I've been dealing with morning depression big time the last week or so. I don't know if it's the new medication I've been taking, feeling overwhelmed by my life, or what. My eating has been pretty bad, but my happiness was buoyed by seeing my weight go under 125. I wish it would stay there or keep going down. But it won't if I keep binge eating whenever I get anxious. And everything makes me anxious right now: dealing with my house, being back at work, feeling dumb all the time at work, feeling helpless to help my family, and not know what the future will bring.
I'm too attached the outcome. How much I weigh, what people think of me at work, spending time my parents vs feeling like I should be at home, being there for my sister, trying to carve out a life for myself, what my boss thinks of me, how I'm perceived as "coping" or not. It's all welling up right now and I'm crying in my office. It makes me sad and bit demoralized that I'm not stronger.

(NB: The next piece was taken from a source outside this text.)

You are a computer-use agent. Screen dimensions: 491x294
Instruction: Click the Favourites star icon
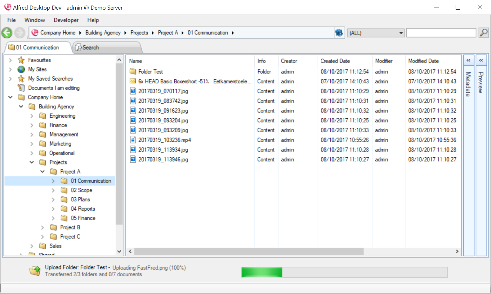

I keep eating to stuff my feelings down. I guess I just don't know how to process them. I don't know how to sit with them and not let them swallow me up.

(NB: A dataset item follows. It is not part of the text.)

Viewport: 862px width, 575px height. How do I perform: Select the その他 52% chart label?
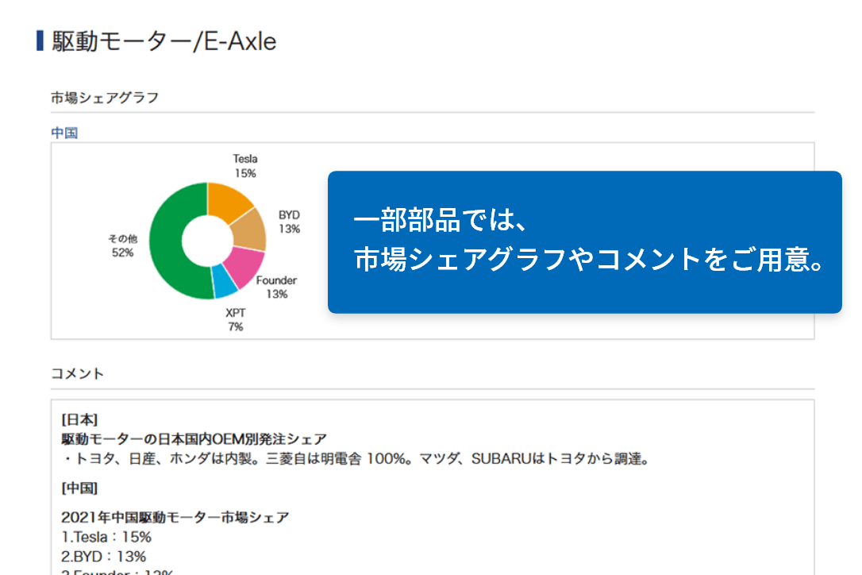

I have this fantasy that my situation will make me a more focused worker, but I feel like I'm not smart enough to focus on the right things. I wish I could take this situation and make it a revolution for my life, but I'm guess I'm just not strong enough to do that. I feel like such a failure on so many levels right now. Fat, stupid, lazy, too dumb for this job, too selfish, too impatient. I can't even restrain myself from eating when I know it's what makes me fat which makes me unhappy which makes me crabby which makes me short tempered with my family and unable to focus at work. I just kinda hate myself right now. I feel like everything I do is wrong.
Everything is just making me sad right now and I feel defeated.